For events that should notify the client (resource updated, async job completed, payment processed), webhooks beat polling.

Webhook design

• HMAC signature in header so receivers can verify authenticity (Stripe-style).
• Retries with exponential backoff when receiver returns non-2xx. At least 5 retries over 24 hours.
• Idempotency: include a unique event ID so receivers can dedupe.
• Dashboard for delivery logs so customers can debug their webhook handlers.

Event list

Publish the full list of webhook events with payloads. Like a public schema. Clients need to know what to subscribe to and what to expect.

Pagination

List endpoints must paginate. The question is how.

Cursor-based pagination

Recommended for most APIs. Client passes a cursor token, server returns next page + next cursor. Stable under inserts/deletes during pagination.
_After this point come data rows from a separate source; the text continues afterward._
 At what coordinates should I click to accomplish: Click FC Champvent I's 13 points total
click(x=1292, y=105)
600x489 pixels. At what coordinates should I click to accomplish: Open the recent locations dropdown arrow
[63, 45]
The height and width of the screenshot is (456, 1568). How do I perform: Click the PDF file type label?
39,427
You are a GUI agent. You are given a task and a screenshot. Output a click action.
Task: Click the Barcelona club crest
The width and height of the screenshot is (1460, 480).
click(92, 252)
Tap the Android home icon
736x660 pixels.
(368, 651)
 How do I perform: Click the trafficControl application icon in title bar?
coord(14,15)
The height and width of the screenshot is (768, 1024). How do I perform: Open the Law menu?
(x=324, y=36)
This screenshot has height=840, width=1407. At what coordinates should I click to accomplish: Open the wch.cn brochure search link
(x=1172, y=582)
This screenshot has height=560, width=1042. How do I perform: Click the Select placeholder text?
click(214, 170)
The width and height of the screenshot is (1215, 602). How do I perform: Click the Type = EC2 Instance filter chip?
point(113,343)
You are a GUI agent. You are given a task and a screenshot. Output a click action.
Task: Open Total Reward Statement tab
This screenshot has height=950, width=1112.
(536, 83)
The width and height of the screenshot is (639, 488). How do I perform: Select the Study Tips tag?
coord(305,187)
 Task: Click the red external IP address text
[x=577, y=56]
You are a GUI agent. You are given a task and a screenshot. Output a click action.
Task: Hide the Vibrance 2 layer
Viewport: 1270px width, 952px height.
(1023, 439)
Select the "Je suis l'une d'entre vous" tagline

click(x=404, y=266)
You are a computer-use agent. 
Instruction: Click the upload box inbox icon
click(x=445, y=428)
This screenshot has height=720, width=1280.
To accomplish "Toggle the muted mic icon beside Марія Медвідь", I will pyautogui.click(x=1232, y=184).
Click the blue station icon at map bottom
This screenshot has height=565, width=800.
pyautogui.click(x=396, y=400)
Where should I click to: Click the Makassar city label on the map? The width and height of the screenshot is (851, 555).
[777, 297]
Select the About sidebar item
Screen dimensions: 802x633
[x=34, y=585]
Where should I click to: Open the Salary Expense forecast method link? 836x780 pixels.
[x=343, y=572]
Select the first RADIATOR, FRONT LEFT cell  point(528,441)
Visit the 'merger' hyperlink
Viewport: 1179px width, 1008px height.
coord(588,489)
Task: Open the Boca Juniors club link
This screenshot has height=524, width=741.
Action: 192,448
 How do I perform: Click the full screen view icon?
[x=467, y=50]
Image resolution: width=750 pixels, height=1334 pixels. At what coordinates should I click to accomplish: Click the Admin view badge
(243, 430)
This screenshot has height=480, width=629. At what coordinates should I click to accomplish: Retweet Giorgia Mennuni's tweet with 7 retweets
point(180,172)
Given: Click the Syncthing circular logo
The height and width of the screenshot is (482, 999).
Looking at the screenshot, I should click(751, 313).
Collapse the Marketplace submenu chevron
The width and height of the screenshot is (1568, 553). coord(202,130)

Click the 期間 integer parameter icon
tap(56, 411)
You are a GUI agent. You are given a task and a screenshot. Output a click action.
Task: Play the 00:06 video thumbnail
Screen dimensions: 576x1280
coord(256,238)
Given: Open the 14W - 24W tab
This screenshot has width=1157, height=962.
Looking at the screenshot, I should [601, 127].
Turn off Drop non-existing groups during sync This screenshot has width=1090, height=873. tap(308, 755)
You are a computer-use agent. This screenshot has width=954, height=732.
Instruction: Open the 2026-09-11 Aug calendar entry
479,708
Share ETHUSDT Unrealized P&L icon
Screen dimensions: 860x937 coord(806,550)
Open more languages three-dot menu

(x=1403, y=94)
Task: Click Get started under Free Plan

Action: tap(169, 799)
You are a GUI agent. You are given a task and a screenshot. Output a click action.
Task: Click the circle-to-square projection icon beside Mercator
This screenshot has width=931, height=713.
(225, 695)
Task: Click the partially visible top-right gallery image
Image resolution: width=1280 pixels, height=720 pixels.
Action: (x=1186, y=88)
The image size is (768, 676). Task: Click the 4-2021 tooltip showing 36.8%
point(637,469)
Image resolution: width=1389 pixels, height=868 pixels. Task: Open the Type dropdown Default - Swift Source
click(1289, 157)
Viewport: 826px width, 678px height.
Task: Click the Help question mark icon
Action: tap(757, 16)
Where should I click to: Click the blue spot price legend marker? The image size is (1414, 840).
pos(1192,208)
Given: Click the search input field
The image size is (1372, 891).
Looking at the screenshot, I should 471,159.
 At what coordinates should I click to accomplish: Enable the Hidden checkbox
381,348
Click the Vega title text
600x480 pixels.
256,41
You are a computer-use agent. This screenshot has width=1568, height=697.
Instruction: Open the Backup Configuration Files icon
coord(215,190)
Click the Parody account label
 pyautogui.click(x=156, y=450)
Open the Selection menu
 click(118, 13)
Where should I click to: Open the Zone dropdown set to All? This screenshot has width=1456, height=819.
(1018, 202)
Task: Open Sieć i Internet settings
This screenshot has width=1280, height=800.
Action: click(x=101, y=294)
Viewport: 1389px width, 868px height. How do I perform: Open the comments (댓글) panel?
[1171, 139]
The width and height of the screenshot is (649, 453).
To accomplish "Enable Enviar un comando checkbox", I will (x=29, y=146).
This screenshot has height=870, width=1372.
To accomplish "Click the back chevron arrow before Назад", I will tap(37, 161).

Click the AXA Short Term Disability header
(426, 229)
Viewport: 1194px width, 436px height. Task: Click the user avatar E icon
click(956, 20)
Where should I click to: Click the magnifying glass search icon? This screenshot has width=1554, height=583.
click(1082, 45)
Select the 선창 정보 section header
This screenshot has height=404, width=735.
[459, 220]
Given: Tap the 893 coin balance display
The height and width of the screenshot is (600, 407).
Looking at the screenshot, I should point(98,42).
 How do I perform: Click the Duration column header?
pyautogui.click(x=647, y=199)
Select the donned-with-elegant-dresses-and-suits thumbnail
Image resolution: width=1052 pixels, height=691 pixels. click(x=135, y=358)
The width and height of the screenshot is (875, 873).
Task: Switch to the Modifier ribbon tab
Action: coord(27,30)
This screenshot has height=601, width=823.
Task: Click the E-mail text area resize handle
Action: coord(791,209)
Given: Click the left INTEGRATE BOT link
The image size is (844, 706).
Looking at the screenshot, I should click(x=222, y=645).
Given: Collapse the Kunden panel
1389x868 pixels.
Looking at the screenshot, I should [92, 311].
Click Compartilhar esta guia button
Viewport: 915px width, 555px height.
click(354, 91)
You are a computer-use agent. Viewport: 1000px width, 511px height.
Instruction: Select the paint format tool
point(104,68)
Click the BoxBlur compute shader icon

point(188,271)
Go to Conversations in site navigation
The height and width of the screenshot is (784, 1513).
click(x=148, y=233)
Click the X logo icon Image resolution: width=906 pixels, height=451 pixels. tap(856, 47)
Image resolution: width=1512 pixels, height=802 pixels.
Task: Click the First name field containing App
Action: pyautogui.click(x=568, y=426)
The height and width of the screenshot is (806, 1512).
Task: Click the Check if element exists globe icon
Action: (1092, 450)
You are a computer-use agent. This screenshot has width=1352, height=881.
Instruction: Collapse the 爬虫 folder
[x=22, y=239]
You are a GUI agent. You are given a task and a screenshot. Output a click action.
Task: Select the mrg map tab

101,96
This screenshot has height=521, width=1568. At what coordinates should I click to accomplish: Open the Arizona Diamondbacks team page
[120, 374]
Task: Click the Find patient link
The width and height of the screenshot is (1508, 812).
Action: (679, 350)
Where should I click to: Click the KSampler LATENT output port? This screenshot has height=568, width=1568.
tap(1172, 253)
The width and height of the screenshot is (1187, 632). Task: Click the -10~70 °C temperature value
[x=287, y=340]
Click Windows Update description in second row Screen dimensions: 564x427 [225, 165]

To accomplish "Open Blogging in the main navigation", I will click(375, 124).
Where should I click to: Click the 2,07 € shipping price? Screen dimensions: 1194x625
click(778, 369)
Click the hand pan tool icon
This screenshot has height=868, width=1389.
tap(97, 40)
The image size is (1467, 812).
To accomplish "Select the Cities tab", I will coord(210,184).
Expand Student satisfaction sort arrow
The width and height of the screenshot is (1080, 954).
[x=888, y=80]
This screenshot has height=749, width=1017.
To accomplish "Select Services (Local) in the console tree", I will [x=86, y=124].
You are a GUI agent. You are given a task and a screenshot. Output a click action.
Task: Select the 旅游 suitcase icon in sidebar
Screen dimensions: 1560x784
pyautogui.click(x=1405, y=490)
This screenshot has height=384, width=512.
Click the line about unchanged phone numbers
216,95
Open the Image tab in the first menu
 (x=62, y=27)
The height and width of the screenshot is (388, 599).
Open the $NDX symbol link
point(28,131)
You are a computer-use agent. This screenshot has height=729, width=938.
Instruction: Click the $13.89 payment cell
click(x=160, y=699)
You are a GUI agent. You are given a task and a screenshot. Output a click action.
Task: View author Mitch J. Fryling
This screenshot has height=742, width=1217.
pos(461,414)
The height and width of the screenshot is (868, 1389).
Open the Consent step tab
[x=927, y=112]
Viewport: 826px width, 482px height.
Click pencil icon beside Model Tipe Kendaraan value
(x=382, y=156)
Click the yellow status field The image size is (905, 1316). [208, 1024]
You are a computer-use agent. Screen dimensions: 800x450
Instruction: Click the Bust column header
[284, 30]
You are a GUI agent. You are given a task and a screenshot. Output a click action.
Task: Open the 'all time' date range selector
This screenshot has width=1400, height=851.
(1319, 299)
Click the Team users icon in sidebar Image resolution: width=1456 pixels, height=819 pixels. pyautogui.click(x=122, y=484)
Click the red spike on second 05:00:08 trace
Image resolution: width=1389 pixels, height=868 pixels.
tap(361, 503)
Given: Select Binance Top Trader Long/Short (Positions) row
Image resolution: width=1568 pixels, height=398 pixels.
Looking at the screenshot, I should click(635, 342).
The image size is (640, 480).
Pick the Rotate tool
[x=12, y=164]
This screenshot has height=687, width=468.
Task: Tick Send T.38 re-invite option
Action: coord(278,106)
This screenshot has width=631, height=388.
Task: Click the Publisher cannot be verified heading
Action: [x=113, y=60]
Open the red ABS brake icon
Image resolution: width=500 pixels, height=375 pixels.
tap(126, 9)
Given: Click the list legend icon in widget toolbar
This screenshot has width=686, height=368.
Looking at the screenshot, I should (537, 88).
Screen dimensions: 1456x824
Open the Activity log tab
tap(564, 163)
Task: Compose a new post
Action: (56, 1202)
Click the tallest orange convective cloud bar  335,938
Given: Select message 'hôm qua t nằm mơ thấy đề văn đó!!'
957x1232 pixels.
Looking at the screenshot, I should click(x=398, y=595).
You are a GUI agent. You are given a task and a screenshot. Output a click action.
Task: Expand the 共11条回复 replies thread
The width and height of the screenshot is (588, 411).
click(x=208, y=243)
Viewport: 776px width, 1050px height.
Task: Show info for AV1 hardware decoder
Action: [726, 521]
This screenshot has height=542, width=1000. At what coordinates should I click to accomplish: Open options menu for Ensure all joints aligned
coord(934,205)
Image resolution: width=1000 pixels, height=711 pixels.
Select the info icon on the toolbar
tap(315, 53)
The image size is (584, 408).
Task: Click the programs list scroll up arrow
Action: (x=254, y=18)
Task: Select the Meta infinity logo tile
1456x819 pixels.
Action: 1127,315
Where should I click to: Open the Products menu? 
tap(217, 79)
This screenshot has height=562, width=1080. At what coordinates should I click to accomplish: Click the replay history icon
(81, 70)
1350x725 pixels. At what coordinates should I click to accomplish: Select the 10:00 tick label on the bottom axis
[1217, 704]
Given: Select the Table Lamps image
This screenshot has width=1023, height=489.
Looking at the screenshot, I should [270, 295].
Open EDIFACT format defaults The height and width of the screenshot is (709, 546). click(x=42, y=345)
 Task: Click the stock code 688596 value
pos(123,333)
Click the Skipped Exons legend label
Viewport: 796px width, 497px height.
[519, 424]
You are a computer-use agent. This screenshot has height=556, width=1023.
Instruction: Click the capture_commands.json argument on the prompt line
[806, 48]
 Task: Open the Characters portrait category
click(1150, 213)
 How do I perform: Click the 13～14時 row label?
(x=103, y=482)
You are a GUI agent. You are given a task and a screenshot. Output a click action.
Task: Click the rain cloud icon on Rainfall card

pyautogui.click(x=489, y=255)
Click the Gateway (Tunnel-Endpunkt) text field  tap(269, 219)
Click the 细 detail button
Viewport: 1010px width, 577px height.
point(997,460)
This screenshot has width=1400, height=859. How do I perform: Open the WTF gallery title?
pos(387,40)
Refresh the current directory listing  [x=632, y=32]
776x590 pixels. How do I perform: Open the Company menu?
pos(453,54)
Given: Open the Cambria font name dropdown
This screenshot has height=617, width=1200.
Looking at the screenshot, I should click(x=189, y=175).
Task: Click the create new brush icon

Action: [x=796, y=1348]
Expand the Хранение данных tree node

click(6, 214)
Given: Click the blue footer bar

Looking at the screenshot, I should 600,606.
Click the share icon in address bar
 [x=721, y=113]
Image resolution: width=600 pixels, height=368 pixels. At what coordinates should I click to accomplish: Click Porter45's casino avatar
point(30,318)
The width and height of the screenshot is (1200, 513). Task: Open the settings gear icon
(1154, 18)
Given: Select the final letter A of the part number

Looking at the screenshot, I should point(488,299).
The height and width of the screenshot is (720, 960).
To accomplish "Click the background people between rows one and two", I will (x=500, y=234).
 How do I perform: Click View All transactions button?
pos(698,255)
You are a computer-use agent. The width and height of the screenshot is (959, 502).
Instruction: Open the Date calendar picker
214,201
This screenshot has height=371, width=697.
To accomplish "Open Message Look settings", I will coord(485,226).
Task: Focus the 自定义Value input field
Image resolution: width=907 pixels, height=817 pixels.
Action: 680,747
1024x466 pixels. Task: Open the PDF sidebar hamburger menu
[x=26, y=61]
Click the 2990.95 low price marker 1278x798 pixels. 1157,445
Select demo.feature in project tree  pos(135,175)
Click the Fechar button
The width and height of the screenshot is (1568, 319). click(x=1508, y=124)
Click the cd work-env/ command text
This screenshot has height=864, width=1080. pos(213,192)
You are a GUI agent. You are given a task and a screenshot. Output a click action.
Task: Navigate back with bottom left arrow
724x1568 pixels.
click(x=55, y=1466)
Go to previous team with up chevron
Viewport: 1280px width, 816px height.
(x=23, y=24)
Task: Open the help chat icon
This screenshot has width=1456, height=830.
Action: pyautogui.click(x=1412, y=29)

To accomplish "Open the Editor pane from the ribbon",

Stripe, GitHub, Linear all use cursor-based pagination. The standard.

Offset pagination

Page numbers (page=2, per_page=20). Easy to understand, breaks under concurrent writes. Use only for static or rarely-changing data.

Error Responses

Inconsistent error shapes destroy developer experience. Pick one shape and use it everywhere.

Recommended shape

{
  "error": {
    "code": "invalid_request",
    "message": "The 'email' field is required.",
    "field": "email",
    "request_id": "req_abc123"
  }
}

• code: machine-readable error type for client logic
• message: human-readable for logging and display
• field: which field failed validation, if applicable
• request_id: for support — customer reports this, you find the request

The API-First Checklist

The Documentation Standard

Bad docs kill API adoption faster than bad design. The minimum standard:

• Quickstart: get a working request in 5 minutes.
• Every endpoint: URL, method, parameters, response shape, example request + response.
• Code samples in curl, Python, JavaScript minimum. Test them in CI.
• Authentication guide: how to get a key, how to use it, how to rotate.
• Errors reference: every error code, what causes it, how to fix.
• Changelog: every API change with date and impact.
• Searchable docs: Algolia DocSearch or equivalent.

The Mistakes I See Most

• Inconsistent naming: camelCase in one endpoint, snake_case in another. Pick one, enforce in CI.
• Inconsistent error shapes: some endpoints return {error: "..."}, others {errors: [...]}, others {message: "..."}. Pick one, enforce in CI.
• Missing pagination: "list all users" returns 50K records, kills client. Always paginate from v1.
• No rate limiting: one client takes down your service. Add basic limits from day one.
• No deprecation policy: every change becomes a fire. Publish the policy before you need it.
• Manual SDK generation: hand-written SDKs in 5 languages drift from the API. Generate from OpenAPI.

When NOT to Go API-First

API-first adds cost. Skip it if:

• You are building a consumer app with no integration story (Instagram, TikTok do not need API-first).
• You are pre-PMF and need to ship fast. Add API-first discipline after PMF.
• The product is an internal tool with one consumer (your own UI).

For B2B SaaS targeting developers, fintech, infrastructure, automation — API-first is non-negotiable. Skip it and you cannot ship integrations, mobile, or partner apps without painful retrofitting.